Y San Pablo le dice a Timoteo:
"...te ordeno que guardes el mandamiento sin mancha ni reproche hasta la manifestación de nuestro Señor Jesucristo".
Dos exhortaciones sumamente importanes en nuestras vidas y en estos tiempos. Por un lado la parábola del sembrador, que tantas veces hemos escuchado y que parece que la sabemos de memoria, nos da a conocer una situación: Jesús no es que no quiere que comprendamos, sino que viviendo podamos dar razones de lo que creemos, para que seamos nosotros, quienes hemos recibido su Espíritu quienes continuemos la transmisión del "misterio de la fe", de los "misterios del reino de Dios". Y por lo tanto no se nos revelará más que lo que necesitamos para seguir siendo Fieles.
Y al escribir esto pienso en esos padres que a los niños de 3 o 6 años les dan largas charlas para hacerles entender cosas que no pueden llegar a comprender. No porque no quieran entenderlas, sino porque no tienen la capacidad racional para asimilar conceptos que son de personas adultas. Y a nosotros nos sucede lo mismo con los "misterios del reino de Dios", porque no tenemos la capacidad de comprender tanto misterio, ahora no. Por eso dice san Pablo que llegará el momento en que viéndolo cara a cara comprendamos, pero mientras tanto vemos como en un espejo (los de aquella época que eran poco claros, como si estuvieran empañados)
Por eso es necesaria la recomendación de Pablo a Timoteo: "gaurdar el mandamiento sin mancha ni reproche". Hoy, en estos tiempos que vivimos, no son pocos los que quieren modificar las leyes de Dios, los que quieren cambiar el Evangelio o porque no quieren vivirlo, o porque sus exigencias o por que se las dan de entendidos y no es que no sean inteligentes, sino que la Palabra de Dios es eterna, no es modificables.
Ayer le decía Pablo a Timoteo:
"Si alguien enseña otra cosa y no se atiene a los preceptos saludables de nuestro Señor Jesucristo, ni a la doctrina que es conforme a la piedad, es un ignorante y un orgulloso, ávido de discusiones y de vanas polémicas. De allí nacen la envidia, la discordia, los insultos, las sospechas malignas y los conflictos interminables, propios de hombres mentalmente corrompidos y apartados de la verdad, que pretenden hacer de la piedad una fuente de ganancias".
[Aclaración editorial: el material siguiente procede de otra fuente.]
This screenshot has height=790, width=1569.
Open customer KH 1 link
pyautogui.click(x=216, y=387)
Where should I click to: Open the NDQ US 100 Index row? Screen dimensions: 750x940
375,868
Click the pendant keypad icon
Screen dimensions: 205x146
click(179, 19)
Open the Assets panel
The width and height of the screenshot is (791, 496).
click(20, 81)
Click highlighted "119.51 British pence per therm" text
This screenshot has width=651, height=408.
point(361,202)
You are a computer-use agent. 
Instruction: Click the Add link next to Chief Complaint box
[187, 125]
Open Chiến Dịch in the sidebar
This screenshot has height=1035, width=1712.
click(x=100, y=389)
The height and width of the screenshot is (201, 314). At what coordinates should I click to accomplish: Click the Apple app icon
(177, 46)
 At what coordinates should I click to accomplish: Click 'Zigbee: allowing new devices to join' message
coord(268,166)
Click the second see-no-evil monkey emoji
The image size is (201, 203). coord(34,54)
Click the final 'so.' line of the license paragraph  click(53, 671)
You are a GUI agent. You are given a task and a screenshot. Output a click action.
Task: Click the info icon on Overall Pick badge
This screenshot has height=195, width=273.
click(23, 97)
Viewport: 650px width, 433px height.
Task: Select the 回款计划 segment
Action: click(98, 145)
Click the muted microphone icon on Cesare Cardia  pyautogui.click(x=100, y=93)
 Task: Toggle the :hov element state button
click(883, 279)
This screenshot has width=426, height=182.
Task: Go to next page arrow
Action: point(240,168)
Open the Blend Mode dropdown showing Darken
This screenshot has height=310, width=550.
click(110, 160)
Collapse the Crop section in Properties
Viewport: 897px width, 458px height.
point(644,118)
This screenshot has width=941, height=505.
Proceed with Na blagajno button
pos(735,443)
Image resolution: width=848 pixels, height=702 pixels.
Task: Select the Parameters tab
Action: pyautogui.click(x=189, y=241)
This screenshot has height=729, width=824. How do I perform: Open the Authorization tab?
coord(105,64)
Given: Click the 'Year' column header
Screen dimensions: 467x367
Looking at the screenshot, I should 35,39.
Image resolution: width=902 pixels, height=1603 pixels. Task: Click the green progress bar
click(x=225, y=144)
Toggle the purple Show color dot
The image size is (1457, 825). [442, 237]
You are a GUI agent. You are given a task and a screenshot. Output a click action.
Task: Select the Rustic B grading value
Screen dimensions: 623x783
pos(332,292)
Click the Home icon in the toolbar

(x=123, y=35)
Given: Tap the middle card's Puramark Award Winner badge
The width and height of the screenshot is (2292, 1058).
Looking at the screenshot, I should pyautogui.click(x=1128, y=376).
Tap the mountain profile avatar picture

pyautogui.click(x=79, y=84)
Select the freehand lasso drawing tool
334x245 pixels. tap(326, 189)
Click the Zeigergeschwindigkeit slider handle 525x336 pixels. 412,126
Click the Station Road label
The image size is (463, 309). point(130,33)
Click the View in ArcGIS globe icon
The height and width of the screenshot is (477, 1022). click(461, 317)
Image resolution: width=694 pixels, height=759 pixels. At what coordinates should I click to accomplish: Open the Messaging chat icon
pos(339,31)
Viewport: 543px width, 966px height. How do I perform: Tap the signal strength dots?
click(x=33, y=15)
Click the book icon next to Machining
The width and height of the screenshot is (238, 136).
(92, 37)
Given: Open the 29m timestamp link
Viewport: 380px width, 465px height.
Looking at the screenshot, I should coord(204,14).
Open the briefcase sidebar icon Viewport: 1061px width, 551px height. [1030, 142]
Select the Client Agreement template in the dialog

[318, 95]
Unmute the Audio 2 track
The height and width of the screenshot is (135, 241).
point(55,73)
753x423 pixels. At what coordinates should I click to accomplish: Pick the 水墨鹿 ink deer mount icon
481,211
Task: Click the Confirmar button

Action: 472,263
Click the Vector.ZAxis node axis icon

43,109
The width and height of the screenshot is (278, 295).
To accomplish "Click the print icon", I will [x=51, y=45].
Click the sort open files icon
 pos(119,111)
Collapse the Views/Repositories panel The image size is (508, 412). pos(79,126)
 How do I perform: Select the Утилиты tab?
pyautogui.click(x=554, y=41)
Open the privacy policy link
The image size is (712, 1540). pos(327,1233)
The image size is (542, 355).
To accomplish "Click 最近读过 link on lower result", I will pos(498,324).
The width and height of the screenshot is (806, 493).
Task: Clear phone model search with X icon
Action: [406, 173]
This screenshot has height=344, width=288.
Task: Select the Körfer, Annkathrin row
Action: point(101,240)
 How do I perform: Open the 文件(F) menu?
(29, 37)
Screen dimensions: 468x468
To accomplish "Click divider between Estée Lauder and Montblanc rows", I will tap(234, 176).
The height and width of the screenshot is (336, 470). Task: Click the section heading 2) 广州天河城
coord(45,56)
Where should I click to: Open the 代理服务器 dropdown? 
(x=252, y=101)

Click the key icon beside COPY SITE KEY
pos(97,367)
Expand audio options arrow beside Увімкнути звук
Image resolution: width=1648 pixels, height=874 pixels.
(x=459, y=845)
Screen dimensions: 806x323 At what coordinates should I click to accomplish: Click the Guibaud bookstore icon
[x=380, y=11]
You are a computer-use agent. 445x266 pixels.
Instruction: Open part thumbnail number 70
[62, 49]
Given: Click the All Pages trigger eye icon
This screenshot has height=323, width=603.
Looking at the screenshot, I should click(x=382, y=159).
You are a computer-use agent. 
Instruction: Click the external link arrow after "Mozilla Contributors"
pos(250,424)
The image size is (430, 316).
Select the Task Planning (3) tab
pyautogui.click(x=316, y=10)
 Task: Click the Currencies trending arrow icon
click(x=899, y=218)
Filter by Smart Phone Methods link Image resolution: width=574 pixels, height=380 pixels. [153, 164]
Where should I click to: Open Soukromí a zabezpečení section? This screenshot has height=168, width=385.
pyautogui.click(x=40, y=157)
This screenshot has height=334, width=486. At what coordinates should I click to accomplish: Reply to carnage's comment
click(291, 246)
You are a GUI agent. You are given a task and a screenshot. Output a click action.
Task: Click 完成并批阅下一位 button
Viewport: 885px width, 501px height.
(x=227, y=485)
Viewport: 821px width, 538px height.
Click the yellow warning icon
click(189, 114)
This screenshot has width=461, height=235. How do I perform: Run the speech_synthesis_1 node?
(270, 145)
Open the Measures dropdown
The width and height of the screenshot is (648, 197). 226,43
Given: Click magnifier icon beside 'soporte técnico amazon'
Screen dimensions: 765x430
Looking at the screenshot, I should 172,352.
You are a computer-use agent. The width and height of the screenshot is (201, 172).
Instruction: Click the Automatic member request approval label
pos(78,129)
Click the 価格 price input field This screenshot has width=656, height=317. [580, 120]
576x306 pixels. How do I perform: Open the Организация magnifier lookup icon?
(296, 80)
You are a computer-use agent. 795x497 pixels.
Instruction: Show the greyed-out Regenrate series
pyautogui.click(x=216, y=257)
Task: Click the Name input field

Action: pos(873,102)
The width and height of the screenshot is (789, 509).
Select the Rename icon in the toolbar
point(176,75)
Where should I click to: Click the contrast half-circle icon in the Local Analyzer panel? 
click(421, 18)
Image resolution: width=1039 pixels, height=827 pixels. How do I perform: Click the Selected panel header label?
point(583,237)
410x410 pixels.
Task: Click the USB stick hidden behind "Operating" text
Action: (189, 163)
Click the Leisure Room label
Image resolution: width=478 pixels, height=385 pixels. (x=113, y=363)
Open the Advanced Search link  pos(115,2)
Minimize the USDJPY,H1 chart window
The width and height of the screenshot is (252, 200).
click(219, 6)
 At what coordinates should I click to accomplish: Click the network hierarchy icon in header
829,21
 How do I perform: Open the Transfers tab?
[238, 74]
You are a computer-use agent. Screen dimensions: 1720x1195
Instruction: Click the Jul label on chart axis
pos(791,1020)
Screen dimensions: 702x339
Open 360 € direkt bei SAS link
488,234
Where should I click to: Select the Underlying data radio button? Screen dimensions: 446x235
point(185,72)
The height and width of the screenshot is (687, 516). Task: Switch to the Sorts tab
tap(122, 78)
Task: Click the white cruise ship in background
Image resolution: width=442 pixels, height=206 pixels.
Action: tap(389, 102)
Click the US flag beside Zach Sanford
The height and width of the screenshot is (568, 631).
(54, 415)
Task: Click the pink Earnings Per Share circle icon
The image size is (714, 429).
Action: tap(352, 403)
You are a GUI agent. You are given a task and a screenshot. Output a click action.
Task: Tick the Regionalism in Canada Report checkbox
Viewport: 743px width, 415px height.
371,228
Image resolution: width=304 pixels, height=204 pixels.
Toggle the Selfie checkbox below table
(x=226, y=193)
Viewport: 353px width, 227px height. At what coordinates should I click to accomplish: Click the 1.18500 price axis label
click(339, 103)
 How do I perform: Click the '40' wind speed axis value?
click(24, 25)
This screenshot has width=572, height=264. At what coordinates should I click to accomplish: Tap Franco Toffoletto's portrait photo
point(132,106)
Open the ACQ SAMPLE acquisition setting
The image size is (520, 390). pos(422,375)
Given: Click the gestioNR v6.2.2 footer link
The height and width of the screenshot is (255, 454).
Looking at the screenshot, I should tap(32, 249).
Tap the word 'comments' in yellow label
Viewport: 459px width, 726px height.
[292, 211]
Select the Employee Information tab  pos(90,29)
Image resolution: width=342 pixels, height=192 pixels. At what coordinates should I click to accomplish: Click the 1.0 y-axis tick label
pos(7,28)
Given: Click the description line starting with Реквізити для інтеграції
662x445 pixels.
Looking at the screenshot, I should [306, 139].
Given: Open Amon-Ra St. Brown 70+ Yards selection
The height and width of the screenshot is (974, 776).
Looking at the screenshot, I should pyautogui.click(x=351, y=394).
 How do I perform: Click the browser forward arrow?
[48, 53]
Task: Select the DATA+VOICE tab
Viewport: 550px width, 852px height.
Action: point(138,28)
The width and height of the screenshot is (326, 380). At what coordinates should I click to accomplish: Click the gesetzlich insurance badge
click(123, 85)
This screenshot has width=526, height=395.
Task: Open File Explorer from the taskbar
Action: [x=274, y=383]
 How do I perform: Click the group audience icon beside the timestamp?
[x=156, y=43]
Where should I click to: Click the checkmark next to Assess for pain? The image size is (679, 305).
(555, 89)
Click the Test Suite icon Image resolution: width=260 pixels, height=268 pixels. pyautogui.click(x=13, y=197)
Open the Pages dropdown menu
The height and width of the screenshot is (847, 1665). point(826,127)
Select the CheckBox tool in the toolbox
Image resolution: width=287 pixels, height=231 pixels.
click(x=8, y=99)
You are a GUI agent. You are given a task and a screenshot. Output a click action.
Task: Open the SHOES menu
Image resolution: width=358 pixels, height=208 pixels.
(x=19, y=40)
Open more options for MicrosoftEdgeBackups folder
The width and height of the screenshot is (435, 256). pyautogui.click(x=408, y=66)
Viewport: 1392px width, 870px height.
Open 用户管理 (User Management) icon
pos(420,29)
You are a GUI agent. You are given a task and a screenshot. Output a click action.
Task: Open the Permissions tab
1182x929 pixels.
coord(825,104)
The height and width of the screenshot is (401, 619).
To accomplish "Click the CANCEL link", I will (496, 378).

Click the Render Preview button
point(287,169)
Quienes decimos que creemos hemos de creer que es Palabra de Dios, sino no podríamos entender el hecho de aceptar algo que hoy es sí y mañana no, o que pueda ser modificado según el estado de ánimo de cualquiera. La Iglesia eligió el camino de conservarla y guardarla porque, para el creyente, es Palabra de Vida y por eso mismo la hemos de buscar, leer, escuchar, relfexionar, y proclamar sin querer modificarla según los tiempos que corren.